Por: Albert Di Bartolomeo
Una noche tuve una llamada inesperada. Era sor María, una desconocida que llamaba de otra ciudad. En ese momento recordé el artículo que escribí en el diario donde laboro. Allí criticaba las sanciones que aplicaban las monjas de un colegio.
Sor María me dijo amablemente que yo escribía muy bien, pero que no estaba de acuerdo con mis opiniones. Yo me sentía un poco incómodo y sólo quería acabar la conversación.
Pese a que yo no mostré mayor interés a su plática, ella siguió comunicándose conmigo a pesar de mi indiferencia.
Hasta que un día acaeció una desgracia: la muerte de mi padrastro. Este hecho me derrumbó, porque me recordó la muerte de mi padre. Aunque pensé que tal vez no comprendería mi dolor le escribí una carta explicándole mi sufriendo.
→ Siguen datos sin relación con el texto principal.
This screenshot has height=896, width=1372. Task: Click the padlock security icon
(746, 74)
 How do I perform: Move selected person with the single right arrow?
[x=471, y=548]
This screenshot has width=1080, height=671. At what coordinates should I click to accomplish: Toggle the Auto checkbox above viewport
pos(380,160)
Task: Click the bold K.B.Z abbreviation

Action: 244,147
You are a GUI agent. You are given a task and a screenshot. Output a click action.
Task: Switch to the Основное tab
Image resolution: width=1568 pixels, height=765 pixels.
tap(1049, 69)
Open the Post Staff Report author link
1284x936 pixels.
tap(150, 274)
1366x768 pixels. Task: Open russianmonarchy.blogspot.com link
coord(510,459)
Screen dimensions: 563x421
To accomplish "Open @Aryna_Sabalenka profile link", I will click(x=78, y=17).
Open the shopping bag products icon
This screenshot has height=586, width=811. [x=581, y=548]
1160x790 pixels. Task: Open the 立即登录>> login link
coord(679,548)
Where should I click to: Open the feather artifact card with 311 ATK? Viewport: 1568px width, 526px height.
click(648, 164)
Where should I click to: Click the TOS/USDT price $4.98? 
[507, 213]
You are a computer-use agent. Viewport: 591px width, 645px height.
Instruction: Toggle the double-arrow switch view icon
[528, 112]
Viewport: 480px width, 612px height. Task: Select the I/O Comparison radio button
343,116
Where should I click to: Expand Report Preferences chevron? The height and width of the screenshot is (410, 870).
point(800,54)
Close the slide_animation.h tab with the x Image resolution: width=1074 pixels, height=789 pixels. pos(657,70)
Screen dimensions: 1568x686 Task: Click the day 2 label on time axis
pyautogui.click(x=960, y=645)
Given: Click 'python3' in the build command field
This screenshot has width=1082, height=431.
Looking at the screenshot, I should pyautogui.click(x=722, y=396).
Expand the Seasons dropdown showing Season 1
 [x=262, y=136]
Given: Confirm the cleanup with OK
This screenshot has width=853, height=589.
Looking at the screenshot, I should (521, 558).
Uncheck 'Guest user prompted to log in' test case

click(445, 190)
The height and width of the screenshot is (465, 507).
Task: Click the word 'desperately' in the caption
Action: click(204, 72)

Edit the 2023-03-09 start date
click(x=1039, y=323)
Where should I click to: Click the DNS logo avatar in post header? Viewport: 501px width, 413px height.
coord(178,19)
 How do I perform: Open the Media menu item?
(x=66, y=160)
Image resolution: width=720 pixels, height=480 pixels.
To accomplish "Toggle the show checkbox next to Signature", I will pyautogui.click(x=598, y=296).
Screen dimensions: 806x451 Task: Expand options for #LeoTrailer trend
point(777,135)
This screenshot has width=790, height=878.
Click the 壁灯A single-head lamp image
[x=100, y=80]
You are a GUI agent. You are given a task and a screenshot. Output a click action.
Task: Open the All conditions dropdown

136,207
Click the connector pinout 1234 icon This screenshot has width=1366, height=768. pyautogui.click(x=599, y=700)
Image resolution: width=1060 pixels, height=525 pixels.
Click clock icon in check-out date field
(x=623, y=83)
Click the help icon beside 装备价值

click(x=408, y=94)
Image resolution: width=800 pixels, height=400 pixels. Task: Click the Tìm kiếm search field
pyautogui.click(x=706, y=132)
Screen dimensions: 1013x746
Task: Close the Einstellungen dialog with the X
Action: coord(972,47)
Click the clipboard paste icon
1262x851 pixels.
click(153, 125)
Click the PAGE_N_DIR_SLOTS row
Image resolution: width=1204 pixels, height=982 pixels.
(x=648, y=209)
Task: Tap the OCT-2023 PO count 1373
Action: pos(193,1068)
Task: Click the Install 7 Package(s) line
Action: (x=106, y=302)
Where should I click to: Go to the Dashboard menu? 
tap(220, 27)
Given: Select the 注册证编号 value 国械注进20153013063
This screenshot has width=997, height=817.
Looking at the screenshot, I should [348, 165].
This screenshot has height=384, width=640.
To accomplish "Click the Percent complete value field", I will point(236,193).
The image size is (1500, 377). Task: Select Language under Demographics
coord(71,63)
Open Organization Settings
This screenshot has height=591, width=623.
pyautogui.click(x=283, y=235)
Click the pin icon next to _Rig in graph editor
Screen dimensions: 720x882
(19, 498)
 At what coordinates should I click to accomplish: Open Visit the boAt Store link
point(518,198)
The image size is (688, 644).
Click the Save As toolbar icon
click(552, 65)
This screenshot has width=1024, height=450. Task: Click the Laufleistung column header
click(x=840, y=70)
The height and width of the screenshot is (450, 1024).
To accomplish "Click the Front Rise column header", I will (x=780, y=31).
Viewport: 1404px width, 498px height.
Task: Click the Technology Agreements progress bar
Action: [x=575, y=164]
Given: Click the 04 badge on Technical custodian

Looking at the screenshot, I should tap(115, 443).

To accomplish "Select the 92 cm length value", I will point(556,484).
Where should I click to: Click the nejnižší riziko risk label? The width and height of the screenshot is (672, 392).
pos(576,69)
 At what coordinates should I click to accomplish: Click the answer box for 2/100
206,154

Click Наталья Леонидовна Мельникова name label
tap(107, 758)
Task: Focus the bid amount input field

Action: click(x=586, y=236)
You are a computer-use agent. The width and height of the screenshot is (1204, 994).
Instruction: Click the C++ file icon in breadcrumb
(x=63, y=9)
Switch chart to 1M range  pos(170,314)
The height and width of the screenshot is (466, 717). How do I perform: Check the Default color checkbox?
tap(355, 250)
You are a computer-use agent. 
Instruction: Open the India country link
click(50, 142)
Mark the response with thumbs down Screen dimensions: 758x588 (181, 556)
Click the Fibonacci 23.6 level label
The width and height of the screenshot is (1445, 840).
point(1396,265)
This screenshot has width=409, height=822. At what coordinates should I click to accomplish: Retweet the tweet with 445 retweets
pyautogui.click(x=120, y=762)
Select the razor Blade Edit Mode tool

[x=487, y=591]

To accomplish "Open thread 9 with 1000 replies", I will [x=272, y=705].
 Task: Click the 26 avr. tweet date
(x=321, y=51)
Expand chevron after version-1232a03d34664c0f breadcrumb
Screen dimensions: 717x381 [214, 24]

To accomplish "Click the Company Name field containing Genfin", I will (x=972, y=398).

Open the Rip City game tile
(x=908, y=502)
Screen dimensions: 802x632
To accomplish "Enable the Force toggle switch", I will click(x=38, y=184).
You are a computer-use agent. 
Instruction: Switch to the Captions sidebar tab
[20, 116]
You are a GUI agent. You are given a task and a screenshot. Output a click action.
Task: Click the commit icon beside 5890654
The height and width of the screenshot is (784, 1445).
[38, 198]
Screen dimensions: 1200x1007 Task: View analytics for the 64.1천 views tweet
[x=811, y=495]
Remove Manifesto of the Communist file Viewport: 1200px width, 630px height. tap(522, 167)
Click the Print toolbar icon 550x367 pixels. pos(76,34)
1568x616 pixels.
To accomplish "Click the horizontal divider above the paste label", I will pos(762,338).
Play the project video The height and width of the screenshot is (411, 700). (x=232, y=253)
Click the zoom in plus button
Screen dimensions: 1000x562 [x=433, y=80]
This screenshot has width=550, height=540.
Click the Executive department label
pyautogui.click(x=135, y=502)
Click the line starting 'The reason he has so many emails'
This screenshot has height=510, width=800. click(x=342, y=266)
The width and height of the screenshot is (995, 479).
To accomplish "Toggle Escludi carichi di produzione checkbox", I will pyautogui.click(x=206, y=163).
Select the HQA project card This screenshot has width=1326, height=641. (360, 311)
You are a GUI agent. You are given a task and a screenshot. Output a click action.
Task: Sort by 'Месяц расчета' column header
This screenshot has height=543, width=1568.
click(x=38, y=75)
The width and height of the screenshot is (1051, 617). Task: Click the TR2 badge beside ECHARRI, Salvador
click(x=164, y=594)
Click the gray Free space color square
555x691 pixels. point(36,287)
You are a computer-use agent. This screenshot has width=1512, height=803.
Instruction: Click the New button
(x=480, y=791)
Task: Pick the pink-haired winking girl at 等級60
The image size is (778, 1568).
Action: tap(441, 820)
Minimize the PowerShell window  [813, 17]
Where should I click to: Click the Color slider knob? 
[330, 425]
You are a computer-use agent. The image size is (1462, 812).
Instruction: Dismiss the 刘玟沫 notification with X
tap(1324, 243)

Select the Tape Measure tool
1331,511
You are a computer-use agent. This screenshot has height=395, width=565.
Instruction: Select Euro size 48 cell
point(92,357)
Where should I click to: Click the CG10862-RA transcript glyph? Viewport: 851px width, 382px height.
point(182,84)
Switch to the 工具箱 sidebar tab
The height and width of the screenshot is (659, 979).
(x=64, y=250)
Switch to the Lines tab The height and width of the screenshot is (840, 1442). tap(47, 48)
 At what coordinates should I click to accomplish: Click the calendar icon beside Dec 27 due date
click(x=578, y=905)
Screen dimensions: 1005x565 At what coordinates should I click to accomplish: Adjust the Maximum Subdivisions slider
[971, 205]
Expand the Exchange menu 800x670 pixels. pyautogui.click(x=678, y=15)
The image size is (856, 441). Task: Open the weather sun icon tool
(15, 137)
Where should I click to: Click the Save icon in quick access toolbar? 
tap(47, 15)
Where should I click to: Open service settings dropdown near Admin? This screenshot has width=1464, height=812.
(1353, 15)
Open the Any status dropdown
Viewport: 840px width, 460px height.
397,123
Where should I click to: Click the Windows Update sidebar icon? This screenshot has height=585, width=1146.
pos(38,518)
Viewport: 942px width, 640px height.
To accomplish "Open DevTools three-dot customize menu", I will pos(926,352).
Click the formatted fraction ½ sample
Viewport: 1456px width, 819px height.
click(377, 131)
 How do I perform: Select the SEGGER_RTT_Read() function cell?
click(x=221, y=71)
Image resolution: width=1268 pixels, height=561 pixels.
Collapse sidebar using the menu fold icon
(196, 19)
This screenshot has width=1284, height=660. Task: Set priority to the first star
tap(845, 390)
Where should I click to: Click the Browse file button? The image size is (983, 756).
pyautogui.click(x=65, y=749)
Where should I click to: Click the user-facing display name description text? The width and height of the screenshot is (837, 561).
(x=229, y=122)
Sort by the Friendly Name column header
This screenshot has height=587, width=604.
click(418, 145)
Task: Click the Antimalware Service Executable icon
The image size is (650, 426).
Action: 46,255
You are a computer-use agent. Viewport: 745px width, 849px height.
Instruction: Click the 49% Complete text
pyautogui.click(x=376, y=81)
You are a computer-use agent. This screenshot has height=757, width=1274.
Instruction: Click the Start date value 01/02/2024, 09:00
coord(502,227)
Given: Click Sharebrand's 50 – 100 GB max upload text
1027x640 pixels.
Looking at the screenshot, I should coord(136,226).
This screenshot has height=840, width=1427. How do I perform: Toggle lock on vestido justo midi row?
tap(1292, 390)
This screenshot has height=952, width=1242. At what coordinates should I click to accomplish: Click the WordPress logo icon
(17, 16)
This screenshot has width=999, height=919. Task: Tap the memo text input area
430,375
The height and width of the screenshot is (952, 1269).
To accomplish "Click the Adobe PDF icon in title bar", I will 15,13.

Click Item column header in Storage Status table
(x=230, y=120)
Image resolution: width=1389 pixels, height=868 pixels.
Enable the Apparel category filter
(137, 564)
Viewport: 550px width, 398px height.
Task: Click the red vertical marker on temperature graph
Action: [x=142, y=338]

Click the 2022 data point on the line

Su respuesta fue inmediata. En su carta de respuesta me dijo, entre otras cosas, que comprendía mi dolor porque ella también había pasado por periodos así y que ello forma parte de la condición humana. También me manifestó que se encontraba delicada de salud y que le agradaría conocerme en persona.
Entonces acepté viajar y conocerla.
Era una anciana de casi 80 años, pero que aparentaba mucho menos. Me recibió con mucha cordialidad y me invitó a caminar y a conversar frente al mar.
-Mire -dijo la monja señalando al mar-. Ahora lo único que vemos es la superficie, pero debajo de ellas hay profundos abismos y diversos tipos de vida. Así son las personas cuando recién las conocemos. Pero basta que nos sumerjamos un poco bajo la superficie para que descubramos sus corazones. En ese momento comprendí la inmensa sabiduría y bondad de aquella mujer. Nunca más volví a juzgar a nadie.